■ **Aim of the exercise**
Where "each" appears in a line of the entries below, that line should be copied.

[Start of Attachment]

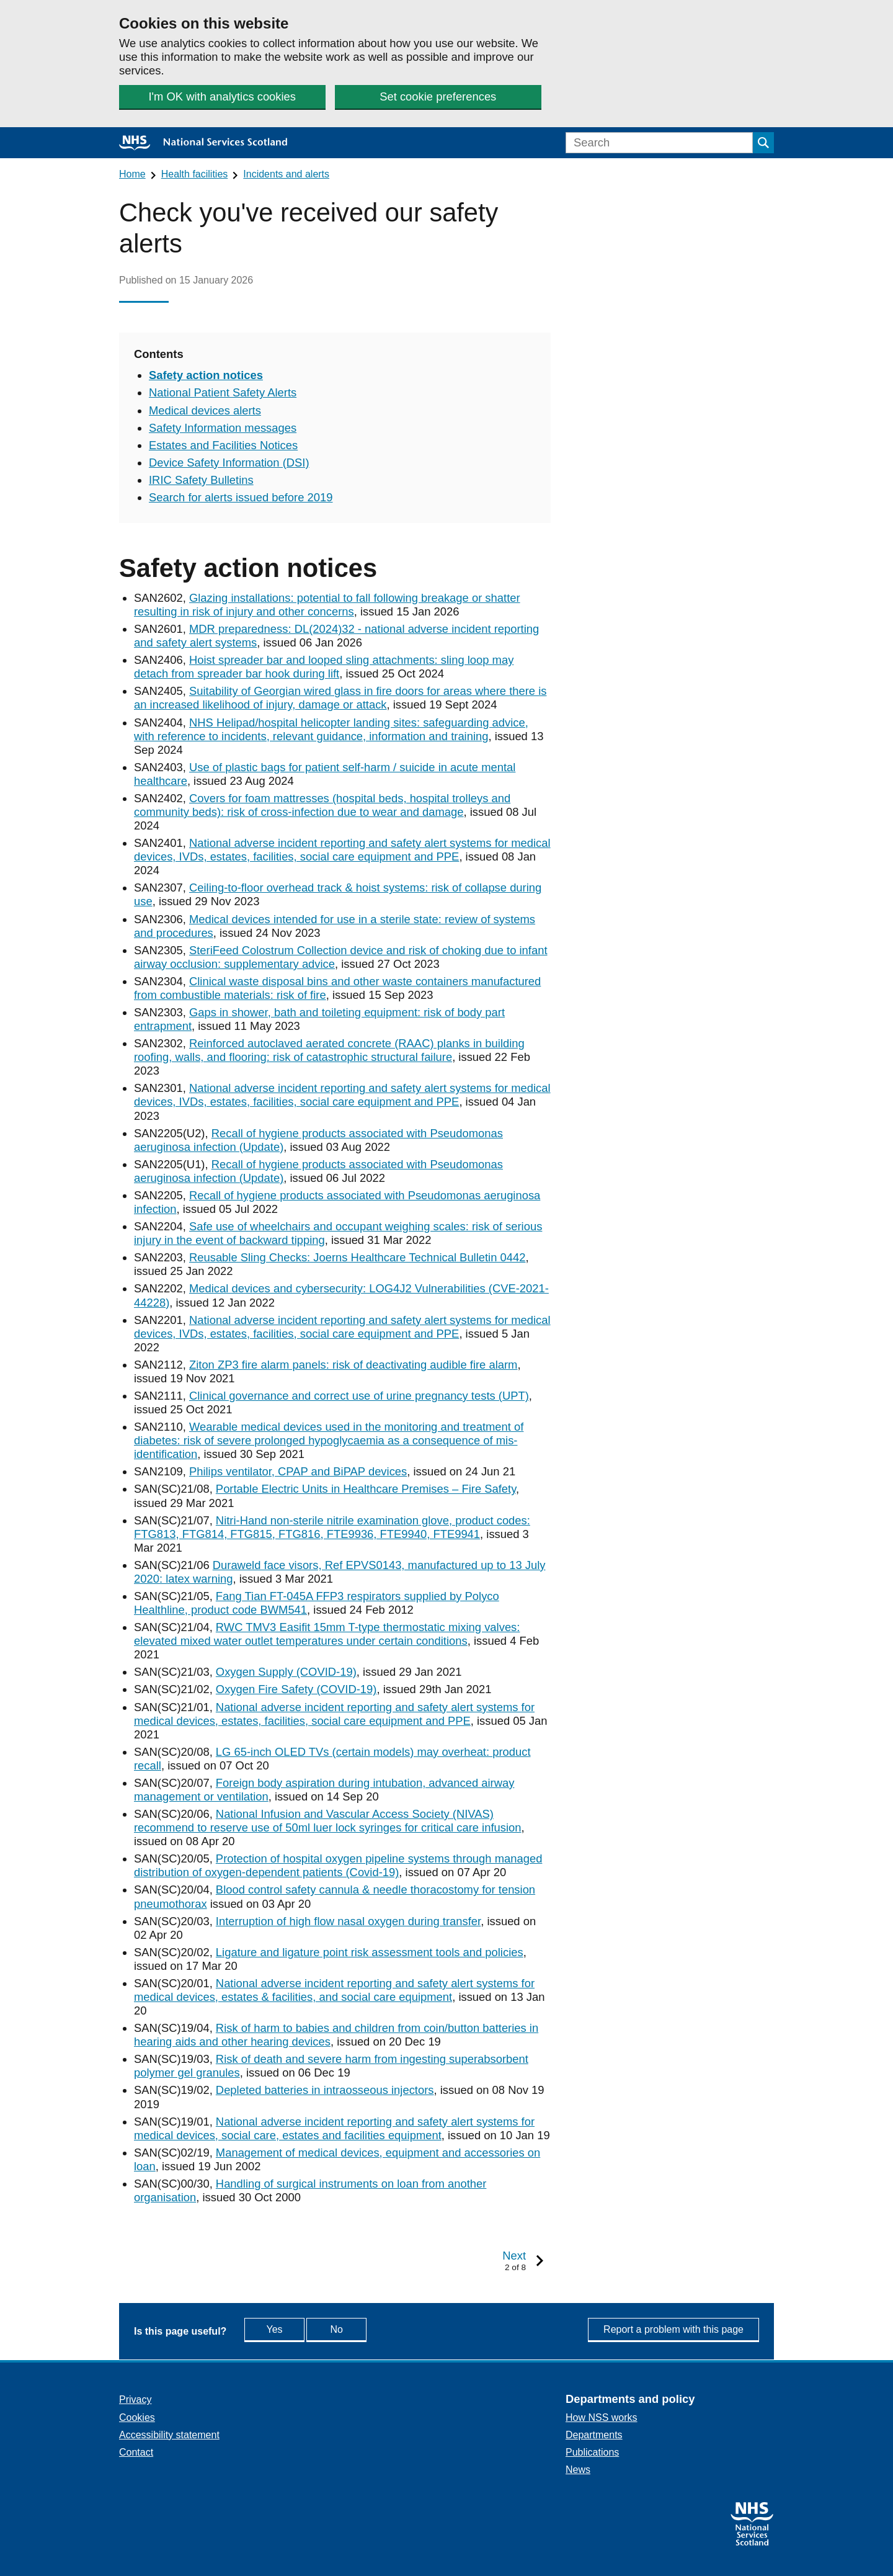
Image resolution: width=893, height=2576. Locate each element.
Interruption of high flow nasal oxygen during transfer (348, 1921)
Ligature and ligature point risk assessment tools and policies (369, 1952)
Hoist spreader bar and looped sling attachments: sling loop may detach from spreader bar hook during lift (323, 666)
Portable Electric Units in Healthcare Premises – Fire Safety (366, 1488)
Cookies (137, 2417)
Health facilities (194, 174)
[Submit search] (763, 142)
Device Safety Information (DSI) (229, 462)
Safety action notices (206, 375)
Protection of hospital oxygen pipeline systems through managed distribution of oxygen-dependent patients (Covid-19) (338, 1865)
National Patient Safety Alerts (222, 392)
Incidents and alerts (286, 174)
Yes (286, 2329)
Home (132, 174)
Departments (594, 2435)
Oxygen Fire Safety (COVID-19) (296, 1689)
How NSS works (602, 2417)
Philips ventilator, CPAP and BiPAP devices (298, 1471)
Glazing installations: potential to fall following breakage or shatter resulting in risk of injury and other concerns (327, 604)
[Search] (659, 142)
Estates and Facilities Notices (223, 445)
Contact (136, 2452)
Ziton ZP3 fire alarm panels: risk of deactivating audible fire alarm (353, 1364)
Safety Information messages (222, 427)
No (364, 2329)
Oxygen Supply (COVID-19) (286, 1671)
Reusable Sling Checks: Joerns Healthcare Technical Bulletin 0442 (357, 1257)
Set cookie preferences (437, 96)
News (578, 2469)
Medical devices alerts (205, 410)
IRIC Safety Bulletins (201, 479)
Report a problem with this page (673, 2329)
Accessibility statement (169, 2435)
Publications (592, 2452)
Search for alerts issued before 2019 (240, 497)
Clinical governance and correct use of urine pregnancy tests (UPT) (359, 1395)
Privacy (135, 2399)
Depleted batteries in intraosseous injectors (325, 2089)
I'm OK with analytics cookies (222, 96)
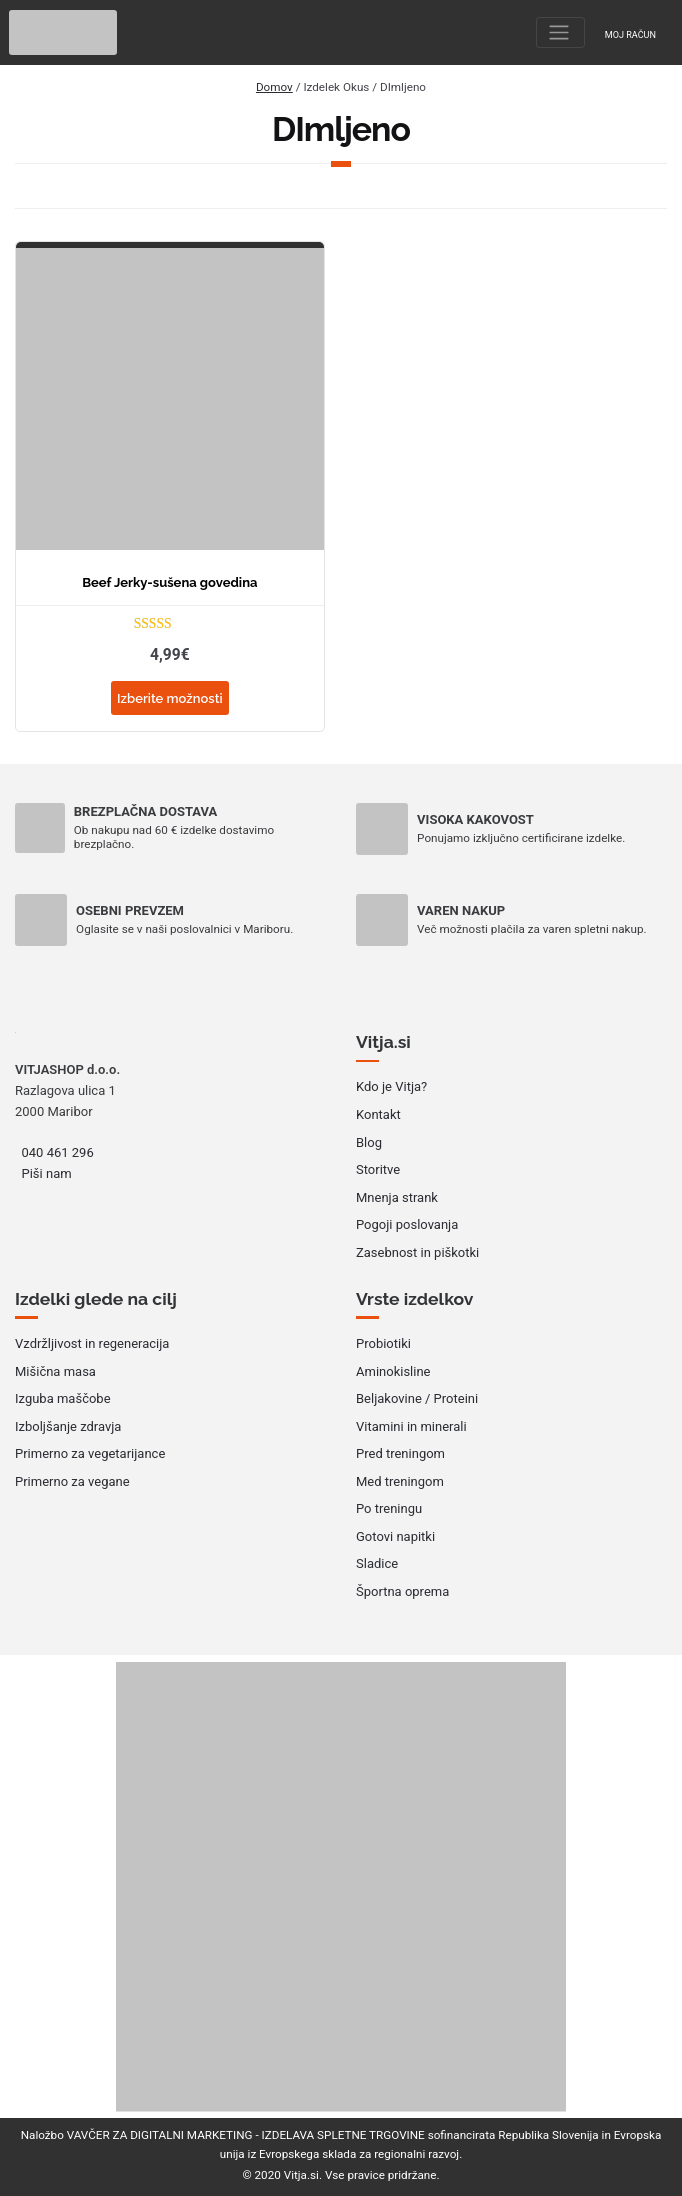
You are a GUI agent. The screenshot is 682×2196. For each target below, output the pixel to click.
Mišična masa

[End of Attachment]

■ **Written solution**
Image resolution: width=893, height=2576. Locate each element.
You are a GUI agent. The screenshot is 682×2196. For each target below, output the pixel to click.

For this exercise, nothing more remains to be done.